Ayaydın, “Ben yaptım oldu” mantığıyla değil, şeffaf, katılımcı ve bilimsel bir yöntemle hareket edeceklerini vurguladı.
Başkanlık döneminde STK’lerle diyalog kapılarını sürekli açık tutacağını ifade eden Ayaydın, “Yıllardır kimse bu odaların kapısını çalmamış. Ben bu kapıları açmakla kalmayacağım, hep açık tutacağım” dedi.
“Caretta carettanın yaşamı için kaygı duyan biriyle benim derdim olamaz. Ormanları, tarımı, su kaynaklarını korumak isteyen herkesle aynı taraftayım.”

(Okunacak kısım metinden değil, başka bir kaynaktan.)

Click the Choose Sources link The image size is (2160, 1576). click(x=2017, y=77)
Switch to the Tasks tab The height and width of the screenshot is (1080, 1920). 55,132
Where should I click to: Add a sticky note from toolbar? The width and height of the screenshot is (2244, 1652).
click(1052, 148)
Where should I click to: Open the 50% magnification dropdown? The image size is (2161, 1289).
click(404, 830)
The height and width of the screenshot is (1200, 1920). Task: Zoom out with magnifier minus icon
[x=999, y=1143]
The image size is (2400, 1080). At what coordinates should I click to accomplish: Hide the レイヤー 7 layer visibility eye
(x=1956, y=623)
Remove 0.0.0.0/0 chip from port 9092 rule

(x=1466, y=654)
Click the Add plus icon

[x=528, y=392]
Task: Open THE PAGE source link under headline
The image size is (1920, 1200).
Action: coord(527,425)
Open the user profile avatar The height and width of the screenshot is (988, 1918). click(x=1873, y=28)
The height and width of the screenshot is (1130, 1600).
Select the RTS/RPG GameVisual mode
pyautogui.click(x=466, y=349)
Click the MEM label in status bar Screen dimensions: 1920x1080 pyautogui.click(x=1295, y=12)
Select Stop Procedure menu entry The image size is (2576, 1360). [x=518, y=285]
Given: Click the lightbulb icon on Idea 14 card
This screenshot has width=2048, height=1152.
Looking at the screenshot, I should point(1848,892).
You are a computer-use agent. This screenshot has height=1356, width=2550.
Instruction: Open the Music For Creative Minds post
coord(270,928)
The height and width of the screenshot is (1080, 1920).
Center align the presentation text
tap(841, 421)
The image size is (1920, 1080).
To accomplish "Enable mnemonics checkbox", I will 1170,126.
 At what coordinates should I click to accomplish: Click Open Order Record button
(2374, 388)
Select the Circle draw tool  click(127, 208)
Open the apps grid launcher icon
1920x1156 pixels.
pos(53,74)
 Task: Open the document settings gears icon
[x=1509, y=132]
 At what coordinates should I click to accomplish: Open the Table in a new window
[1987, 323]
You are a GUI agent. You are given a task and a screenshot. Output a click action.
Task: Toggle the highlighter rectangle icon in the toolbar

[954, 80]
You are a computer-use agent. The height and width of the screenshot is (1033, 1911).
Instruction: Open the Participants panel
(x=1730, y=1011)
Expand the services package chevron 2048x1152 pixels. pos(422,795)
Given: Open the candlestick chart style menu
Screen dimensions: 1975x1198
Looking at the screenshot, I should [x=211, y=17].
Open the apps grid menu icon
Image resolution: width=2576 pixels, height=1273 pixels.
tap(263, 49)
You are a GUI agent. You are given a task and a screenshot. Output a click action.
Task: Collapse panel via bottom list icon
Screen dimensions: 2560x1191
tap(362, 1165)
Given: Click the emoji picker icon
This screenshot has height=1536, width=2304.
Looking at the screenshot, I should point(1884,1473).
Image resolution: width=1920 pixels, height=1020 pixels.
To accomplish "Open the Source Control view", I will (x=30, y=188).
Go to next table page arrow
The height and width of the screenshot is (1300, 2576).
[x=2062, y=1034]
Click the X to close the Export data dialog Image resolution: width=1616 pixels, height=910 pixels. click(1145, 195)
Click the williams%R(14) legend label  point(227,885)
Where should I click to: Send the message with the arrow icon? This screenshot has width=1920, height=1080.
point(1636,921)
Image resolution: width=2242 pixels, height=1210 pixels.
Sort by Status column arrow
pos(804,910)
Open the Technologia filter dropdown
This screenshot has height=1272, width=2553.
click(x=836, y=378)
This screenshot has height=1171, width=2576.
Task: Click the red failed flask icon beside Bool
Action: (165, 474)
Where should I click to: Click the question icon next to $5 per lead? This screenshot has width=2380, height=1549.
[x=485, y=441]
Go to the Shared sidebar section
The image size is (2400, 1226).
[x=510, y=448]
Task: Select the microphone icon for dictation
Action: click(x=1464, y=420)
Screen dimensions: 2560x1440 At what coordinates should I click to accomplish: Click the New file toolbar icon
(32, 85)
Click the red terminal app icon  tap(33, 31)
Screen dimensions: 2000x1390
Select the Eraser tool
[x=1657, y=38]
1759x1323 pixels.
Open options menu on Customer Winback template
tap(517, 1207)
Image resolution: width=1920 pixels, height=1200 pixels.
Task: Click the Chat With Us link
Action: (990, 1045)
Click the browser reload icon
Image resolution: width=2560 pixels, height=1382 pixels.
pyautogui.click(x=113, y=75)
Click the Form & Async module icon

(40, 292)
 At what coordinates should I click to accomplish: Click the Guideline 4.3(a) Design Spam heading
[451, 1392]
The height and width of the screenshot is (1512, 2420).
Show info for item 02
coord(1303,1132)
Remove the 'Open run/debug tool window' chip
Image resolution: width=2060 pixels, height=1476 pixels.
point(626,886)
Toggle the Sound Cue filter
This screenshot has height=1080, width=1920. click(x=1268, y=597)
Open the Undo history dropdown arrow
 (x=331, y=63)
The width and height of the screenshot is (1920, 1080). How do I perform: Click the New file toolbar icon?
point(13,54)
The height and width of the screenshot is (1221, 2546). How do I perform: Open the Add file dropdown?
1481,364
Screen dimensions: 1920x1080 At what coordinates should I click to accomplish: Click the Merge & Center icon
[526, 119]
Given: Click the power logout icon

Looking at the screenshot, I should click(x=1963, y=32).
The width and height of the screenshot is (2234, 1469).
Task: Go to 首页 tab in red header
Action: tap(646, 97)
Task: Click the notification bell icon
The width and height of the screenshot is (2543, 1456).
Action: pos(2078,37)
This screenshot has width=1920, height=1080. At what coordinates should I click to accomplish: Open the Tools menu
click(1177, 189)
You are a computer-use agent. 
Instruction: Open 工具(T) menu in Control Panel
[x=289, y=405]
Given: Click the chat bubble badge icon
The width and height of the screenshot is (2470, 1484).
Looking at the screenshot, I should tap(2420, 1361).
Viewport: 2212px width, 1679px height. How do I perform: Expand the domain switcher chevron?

Ayaydın, görev süresi boyunca düzenlenecek çalıştayların göstermelik değil, sonuç odaklı olacağının altını çizdi:
“Suyu, ormanı, toprağı koruyacağız. Bu cennet bölgenin tüm projelerinde STK’ler ve meslek odaları söz sahibi olacak.”
Aydın Ayaydın’ın mesajları, belediyeciliği sadece yönetim değil, birlikte üretim ve koruma anlayışıyla ele alacağının işareti. Özellikle imar planlaması, çevre koruması ve afet riski gibi konularda bilimsel yaklaşımla hareket edeceğini açıklayan Ayaydın, Muğla’da dönüştürücü ve kapsayıcı bir yönetim vaat ediyor.